▶ _EXERCISE REQUIREMENTS_
Copy out the entries below verbatim, from the first line through the line containing "click(x=591, y=282)", both included.

>> begin PROVIDED RECORDS

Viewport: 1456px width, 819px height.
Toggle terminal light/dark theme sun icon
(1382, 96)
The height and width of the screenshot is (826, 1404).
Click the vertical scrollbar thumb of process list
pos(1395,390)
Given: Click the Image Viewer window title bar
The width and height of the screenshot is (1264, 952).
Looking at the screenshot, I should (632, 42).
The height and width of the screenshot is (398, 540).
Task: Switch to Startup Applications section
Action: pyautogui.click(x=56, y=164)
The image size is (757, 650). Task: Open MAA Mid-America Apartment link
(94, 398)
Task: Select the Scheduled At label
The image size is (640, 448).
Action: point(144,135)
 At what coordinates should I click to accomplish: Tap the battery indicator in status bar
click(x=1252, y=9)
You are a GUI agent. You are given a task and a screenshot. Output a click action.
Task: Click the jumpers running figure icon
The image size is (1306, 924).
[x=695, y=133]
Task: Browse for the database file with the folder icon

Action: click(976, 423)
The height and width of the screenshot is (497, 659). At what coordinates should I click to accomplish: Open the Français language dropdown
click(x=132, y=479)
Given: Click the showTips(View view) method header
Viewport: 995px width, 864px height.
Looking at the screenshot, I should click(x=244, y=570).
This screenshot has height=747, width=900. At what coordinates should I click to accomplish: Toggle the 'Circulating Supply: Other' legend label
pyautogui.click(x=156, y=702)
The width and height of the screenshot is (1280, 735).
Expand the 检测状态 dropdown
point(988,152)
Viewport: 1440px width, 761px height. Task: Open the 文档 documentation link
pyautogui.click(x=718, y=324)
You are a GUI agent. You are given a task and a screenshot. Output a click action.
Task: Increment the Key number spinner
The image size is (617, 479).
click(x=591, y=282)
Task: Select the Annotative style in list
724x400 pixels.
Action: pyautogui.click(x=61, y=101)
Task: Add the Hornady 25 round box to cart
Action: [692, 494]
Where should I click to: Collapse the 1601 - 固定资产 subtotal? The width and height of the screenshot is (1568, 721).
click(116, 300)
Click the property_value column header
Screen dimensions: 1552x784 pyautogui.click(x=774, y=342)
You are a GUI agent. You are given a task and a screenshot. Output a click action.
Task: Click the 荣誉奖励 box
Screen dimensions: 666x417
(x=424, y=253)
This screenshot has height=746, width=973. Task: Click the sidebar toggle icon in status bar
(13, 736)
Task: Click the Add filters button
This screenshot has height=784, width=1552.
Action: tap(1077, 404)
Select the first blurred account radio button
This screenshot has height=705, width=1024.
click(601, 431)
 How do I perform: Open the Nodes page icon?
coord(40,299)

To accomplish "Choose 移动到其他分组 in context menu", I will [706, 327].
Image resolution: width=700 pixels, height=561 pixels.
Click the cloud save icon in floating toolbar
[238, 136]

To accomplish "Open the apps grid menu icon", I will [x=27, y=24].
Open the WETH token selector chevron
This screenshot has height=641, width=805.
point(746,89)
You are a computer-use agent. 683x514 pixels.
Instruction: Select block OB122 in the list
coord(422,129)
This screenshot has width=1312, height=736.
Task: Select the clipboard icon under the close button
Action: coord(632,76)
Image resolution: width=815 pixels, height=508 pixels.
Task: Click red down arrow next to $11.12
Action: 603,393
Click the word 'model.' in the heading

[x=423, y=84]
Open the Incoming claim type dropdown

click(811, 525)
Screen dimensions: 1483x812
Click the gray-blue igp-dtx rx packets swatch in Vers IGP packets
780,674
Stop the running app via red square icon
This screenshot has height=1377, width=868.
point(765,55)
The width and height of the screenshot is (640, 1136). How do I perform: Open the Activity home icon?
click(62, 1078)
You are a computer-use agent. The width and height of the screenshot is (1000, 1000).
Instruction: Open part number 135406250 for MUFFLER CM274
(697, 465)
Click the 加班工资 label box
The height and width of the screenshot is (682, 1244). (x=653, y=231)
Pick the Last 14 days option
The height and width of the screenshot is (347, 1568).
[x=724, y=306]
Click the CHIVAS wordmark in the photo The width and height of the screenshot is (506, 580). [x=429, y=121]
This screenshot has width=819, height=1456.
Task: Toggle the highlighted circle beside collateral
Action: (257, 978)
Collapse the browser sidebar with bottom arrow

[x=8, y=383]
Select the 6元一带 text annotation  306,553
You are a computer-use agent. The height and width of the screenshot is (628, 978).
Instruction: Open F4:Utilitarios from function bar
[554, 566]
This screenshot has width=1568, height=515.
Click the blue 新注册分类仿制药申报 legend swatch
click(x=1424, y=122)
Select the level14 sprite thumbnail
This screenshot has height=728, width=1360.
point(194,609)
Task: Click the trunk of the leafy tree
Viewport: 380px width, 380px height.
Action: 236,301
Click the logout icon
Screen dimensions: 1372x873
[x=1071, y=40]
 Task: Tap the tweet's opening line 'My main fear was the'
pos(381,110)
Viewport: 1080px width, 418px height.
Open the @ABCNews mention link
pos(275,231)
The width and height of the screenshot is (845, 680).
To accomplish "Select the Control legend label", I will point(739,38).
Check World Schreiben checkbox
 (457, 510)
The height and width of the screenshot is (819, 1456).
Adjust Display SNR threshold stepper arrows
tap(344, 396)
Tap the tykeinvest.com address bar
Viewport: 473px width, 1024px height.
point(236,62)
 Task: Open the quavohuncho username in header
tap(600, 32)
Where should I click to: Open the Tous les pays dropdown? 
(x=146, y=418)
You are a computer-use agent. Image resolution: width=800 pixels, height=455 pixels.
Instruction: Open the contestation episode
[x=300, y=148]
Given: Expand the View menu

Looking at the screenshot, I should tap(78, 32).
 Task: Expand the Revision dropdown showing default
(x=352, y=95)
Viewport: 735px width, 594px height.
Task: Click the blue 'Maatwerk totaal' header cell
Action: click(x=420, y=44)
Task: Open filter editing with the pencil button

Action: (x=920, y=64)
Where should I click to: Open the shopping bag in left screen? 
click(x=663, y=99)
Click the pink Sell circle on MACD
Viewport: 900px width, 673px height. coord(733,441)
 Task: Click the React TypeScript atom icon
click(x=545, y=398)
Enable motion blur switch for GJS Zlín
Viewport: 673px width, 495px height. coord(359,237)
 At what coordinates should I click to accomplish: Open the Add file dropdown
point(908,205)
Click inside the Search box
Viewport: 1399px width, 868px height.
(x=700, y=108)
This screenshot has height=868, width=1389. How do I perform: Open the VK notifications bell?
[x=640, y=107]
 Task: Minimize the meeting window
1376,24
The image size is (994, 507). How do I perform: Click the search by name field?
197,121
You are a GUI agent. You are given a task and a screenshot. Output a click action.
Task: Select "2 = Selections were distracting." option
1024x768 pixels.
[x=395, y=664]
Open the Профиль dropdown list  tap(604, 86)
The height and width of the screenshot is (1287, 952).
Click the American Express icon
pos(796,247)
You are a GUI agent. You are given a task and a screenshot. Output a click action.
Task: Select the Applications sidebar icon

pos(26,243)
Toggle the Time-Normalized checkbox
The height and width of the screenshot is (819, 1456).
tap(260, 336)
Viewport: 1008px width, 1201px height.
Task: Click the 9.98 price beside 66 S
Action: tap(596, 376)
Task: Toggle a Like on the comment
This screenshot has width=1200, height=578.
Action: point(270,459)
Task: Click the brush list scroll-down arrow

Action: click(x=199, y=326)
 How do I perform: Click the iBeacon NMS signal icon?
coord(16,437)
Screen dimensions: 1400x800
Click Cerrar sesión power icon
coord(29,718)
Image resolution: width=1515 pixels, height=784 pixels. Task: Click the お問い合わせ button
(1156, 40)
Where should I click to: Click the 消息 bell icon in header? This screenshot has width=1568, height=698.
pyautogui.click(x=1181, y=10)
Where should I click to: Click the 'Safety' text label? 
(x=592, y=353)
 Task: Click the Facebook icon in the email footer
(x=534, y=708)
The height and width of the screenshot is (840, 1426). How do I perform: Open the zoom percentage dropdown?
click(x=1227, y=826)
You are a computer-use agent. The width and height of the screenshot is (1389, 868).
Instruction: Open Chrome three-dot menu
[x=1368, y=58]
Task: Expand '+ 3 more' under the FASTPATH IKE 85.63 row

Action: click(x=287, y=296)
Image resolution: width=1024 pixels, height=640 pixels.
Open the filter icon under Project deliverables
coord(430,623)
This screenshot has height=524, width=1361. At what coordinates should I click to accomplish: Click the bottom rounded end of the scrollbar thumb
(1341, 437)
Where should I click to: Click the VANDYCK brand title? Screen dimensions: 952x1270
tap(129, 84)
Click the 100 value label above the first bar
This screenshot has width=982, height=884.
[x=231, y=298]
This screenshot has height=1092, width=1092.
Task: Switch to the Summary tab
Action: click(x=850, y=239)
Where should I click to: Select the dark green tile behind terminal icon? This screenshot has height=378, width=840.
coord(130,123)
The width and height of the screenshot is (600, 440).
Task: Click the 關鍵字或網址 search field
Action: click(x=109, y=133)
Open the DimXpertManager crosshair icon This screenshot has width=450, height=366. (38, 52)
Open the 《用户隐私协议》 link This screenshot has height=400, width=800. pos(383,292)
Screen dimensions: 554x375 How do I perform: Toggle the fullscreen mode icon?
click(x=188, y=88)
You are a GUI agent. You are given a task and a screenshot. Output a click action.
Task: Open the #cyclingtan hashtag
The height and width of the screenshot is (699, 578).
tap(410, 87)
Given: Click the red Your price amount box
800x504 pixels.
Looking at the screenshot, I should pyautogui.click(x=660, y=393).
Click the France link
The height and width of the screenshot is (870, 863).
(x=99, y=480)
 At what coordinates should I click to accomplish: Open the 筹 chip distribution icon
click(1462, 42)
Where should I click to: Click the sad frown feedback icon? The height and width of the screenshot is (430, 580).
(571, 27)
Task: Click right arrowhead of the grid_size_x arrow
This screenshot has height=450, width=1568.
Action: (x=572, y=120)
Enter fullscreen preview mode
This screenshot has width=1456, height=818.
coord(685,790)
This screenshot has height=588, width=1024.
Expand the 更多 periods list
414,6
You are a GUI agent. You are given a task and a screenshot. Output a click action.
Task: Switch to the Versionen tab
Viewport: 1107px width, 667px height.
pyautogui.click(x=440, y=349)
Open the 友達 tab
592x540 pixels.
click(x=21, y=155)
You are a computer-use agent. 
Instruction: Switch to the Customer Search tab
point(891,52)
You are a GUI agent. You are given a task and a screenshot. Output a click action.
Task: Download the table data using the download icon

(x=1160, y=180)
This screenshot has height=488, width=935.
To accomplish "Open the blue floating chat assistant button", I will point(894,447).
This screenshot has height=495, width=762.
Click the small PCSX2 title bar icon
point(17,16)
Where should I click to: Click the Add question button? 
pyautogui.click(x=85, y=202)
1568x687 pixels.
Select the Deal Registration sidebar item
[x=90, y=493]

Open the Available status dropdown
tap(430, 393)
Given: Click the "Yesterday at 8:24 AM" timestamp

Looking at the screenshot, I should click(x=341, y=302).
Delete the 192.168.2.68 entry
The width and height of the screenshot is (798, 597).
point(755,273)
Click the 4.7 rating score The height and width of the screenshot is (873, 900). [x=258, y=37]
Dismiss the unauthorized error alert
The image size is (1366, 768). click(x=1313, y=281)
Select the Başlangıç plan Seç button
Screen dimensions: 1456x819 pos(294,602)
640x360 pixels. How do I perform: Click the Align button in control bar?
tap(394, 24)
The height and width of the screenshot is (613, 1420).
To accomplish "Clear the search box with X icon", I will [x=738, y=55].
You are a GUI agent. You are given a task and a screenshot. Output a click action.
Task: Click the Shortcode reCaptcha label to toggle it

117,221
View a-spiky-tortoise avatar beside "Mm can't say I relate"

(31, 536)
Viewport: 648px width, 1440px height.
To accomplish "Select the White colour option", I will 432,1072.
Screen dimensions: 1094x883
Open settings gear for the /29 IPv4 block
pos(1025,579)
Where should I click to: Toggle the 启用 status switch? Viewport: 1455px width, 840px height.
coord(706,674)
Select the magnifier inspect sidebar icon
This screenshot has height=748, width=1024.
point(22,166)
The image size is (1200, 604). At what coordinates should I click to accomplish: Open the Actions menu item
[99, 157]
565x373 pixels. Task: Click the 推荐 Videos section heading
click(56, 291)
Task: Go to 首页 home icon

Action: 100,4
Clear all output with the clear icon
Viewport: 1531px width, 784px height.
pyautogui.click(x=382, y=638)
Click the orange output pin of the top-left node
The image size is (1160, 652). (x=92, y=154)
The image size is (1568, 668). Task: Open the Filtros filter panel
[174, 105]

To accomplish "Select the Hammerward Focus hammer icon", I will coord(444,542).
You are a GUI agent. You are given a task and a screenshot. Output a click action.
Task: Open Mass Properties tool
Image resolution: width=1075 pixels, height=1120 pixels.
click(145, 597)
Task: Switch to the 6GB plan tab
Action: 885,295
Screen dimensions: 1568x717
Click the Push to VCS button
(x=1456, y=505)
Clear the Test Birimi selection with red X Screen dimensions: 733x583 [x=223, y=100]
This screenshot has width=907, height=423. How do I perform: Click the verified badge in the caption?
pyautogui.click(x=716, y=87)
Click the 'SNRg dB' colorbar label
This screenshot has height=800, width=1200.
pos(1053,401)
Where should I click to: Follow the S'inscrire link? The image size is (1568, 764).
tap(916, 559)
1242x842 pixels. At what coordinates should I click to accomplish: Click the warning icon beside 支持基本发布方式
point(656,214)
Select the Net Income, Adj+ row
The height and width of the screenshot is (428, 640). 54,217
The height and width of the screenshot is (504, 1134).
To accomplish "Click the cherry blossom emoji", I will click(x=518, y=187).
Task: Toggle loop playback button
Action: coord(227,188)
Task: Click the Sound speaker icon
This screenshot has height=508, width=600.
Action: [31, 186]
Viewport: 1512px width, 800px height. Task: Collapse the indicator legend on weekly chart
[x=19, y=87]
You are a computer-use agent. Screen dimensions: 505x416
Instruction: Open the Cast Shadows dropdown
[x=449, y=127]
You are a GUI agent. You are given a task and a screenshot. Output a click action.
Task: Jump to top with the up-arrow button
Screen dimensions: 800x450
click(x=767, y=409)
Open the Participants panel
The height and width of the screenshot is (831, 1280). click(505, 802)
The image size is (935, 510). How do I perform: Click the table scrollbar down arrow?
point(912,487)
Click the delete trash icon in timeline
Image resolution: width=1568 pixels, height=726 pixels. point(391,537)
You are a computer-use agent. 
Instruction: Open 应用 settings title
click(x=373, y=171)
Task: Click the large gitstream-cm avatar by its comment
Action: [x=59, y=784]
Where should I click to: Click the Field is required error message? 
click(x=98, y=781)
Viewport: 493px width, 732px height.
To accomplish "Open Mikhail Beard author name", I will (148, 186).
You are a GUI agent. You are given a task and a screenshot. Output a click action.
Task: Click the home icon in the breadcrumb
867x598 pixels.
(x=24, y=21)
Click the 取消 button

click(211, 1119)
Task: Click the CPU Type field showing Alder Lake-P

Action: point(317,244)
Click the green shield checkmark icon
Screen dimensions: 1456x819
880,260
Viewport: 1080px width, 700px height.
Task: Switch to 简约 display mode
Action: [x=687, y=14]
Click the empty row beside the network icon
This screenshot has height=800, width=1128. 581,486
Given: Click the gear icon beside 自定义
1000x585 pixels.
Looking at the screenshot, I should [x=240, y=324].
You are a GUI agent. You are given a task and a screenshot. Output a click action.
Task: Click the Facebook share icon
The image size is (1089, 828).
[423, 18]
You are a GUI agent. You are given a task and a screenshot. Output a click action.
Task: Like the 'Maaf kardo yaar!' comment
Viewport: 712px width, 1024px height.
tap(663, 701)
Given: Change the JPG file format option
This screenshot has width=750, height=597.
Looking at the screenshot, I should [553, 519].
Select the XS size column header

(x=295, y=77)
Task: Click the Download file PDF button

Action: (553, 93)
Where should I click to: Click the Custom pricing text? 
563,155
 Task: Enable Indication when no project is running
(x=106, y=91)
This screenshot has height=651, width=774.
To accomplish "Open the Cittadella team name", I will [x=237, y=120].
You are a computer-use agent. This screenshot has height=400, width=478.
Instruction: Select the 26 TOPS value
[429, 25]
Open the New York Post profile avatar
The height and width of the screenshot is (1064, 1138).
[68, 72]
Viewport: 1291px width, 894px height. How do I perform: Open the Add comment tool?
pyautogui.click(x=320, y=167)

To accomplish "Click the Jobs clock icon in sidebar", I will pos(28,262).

>> end PROVIDED RECORDS

▶ _RESPONSE TO THE EXERCISE_
Viewport: 1456px width, 819px height.
Toggle terminal light/dark theme sun icon
(1382, 96)
The height and width of the screenshot is (826, 1404).
Click the vertical scrollbar thumb of process list
pos(1395,390)
Given: Click the Image Viewer window title bar
The width and height of the screenshot is (1264, 952).
Looking at the screenshot, I should (632, 42).
The height and width of the screenshot is (398, 540).
Task: Switch to Startup Applications section
Action: pyautogui.click(x=56, y=164)
The image size is (757, 650). Task: Open MAA Mid-America Apartment link
(94, 398)
Task: Select the Scheduled At label
The image size is (640, 448).
Action: point(144,135)
 At what coordinates should I click to accomplish: Tap the battery indicator in status bar
click(x=1252, y=9)
You are a GUI agent. You are given a task and a screenshot. Output a click action.
Task: Click the jumpers running figure icon
The image size is (1306, 924).
[x=695, y=133]
Task: Browse for the database file with the folder icon

Action: click(976, 423)
The height and width of the screenshot is (497, 659). At what coordinates should I click to accomplish: Open the Français language dropdown
click(x=132, y=479)
Given: Click the showTips(View view) method header
Viewport: 995px width, 864px height.
Looking at the screenshot, I should click(x=244, y=570).
This screenshot has height=747, width=900. At what coordinates should I click to accomplish: Toggle the 'Circulating Supply: Other' legend label
pyautogui.click(x=156, y=702)
The width and height of the screenshot is (1280, 735).
Expand the 检测状态 dropdown
point(988,152)
Viewport: 1440px width, 761px height. Task: Open the 文档 documentation link
pyautogui.click(x=718, y=324)
You are a GUI agent. You are given a task and a screenshot. Output a click action.
Task: Increment the Key number spinner
The image size is (617, 479).
click(x=591, y=282)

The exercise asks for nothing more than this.